後半途中からLBは脚を活かせるコール・ウェンディを投入することを考えているからそのつもりで。
……よし、時間だ。気張って行けよ!!! 』
『『おうッ!!! 』』
——————
@ノッティンガム市内 スポーツパブ
ジョルナン・ケラー (ノッティンパブ 店主)
『親父さん! 追加のビールくれッ! 』
『はいよぉ〜』
歴史あるノッティンガム城の近くに居を構えるこの古いイングリッシュパブは、平日の夜だというのに仕事帰りのノッティンガムフォレストファンで盛況だ。
近年のチーム成績の向上と新監督でここノッティンガム出身のイングランドの英雄、レオン・龍馬・エドワーズが監督に就任してからパブの売り上げも鰻登りだ。
23-24シーズンは開幕から連勝、負けなしという結果で今夜も勝利の美酒を掲げようとやってきたお客達。それが今夜は厳しい現実を突きつけられていた。
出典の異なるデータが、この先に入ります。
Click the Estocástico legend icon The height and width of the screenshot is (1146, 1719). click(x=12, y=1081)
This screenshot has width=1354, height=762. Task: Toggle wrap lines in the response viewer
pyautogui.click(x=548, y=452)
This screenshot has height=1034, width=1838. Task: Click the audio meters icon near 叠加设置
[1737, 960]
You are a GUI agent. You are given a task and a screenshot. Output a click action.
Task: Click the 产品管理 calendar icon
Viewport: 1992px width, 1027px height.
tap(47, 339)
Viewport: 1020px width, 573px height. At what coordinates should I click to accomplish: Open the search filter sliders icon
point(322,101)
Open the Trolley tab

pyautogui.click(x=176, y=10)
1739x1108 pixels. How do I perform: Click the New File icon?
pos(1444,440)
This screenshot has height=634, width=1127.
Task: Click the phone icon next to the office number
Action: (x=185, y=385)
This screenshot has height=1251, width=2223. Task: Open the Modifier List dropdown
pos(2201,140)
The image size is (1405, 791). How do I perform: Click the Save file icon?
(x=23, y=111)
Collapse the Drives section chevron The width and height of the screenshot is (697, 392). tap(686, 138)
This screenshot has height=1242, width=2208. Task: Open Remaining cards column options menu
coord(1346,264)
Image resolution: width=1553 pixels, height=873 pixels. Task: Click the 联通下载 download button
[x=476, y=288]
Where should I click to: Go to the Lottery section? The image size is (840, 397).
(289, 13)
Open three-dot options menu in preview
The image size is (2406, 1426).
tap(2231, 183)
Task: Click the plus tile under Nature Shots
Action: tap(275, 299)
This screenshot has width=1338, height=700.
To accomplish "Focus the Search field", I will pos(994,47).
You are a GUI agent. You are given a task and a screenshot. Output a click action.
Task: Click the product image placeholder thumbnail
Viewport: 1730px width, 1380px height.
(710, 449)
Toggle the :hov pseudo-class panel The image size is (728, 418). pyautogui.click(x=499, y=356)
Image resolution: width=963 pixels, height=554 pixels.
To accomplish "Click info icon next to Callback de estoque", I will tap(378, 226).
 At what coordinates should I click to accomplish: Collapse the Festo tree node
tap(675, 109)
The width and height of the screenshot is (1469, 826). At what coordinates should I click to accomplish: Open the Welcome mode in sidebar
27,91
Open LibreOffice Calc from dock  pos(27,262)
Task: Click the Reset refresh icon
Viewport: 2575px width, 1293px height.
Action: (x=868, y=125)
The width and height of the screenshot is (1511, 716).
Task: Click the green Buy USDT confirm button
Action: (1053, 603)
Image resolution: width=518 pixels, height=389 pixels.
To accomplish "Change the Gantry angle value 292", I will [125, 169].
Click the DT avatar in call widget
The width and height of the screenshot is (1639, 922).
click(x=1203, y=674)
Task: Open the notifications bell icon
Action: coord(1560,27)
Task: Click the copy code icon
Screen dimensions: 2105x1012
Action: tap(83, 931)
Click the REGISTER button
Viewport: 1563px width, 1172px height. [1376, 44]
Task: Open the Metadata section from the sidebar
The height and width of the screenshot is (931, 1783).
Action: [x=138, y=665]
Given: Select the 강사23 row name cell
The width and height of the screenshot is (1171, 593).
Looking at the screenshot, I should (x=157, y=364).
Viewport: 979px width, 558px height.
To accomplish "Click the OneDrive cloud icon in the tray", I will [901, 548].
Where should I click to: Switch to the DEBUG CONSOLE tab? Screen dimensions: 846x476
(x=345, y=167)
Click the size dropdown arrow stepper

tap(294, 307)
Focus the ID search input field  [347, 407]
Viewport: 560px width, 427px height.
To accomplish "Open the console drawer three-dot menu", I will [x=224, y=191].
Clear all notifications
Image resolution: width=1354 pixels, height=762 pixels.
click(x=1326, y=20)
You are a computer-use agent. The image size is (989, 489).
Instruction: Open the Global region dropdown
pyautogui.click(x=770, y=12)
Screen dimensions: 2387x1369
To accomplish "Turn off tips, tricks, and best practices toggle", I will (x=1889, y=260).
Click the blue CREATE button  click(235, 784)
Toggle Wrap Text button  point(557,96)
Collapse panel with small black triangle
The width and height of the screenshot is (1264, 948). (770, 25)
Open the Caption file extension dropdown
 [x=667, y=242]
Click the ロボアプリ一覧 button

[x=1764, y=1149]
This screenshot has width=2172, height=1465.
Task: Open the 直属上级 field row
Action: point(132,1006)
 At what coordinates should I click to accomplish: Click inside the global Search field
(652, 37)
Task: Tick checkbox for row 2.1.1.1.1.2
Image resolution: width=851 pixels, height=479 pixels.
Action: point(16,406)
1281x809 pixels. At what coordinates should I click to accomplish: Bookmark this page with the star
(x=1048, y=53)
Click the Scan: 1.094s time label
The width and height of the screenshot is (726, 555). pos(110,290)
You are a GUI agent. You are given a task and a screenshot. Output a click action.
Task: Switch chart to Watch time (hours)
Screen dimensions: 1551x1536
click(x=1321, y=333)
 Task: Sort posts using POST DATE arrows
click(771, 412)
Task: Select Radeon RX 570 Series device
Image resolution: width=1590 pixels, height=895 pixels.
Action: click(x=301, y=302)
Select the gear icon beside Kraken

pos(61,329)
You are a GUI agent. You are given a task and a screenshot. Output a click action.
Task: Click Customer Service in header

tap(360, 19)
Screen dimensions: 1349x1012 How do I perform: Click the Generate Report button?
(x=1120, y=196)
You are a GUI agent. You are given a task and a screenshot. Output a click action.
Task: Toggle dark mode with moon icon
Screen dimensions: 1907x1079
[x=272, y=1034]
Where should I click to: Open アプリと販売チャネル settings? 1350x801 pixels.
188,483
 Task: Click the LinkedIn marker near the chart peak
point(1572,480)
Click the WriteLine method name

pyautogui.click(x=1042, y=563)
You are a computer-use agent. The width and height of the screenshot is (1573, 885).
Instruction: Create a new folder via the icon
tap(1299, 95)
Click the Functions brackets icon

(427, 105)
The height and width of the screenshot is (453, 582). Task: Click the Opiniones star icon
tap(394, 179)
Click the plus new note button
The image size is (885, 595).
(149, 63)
『ノリッジと同じくプレミア陥落のサウサンプトンに勝ったから今夜も勝てると思ってたんだがなぁ……』
カウンターで俺と向かっているウチの常連客が苦い顔でビールを掲げてそう言った。
『まだ後半があるからな。わからねぇぞ? どうやら監督の愛弟子、リュード・ミケルが出るみたいだ』
『親父さんが言ってるのは今シーズン昇格したCMの子か……たしか、同じポジションでプレーしていた監督がユースから4年かけて育てたって評判の子かぁ。相手エースを止められるかねえ』
『キングは子育てが上手いって評判だからねぇ。フォレストの鉄人ジョナサン・ネヴェスや小さき司令塔マルティン・オーウェン、あとは移籍しちまったがアーセナルのステファン・ジェラードは監督が生まれ変わらせた、育てた選手達だ。ミケル君だってきっとブレイクするぞ』
『そういえば、親父さんは監督の選手時代からの大ファンでしたね。道理でその弟子達にも詳しいわけだ。ハハハッ』
『まぁそんじょそこらのファンには負けないかもね。このパブでいっつも試合観てるからな。ハハハッ』
『おっ!ミケル選手が出てからパタリとノリッジシティの攻撃が停滞しはじめましたね。STブッカをマンマークできっちり消してるようだ』
『残り時間で逆転できるといいが……』
『まぁ開幕からここまで勝ち続けてきたんだ。負けが1つくらいついたところで長いリーグ戦なんだ、また勝てばいいんですよ』
『そうですなぁ。フォレストは昇格を目指すチームになったんだ。一つの試合で一喜一憂しているだけのチームじゃなく、シーズン通してどれだけ勝ち点を取れるか考えるようなチームになったんですねえ……』
『親父さんが現役のうちにフォレストがプレミアに戻った姿が見れそうで楽しみだな』
『たしかに…楽しみです』
試合はそのまま0-2でノッティンガムフォレストは敗北。後半投入されたリュード・ミケルがきっちり仕事を果たし追加得点を与えなかったものの、守勢は覆せず、反撃とは行かなかった。
しかし、格上相手に試合を壊さず戦った若手のプレーを観た私たちフォレストファンの胸中は、昇格という明るい希望が灯ったままだった。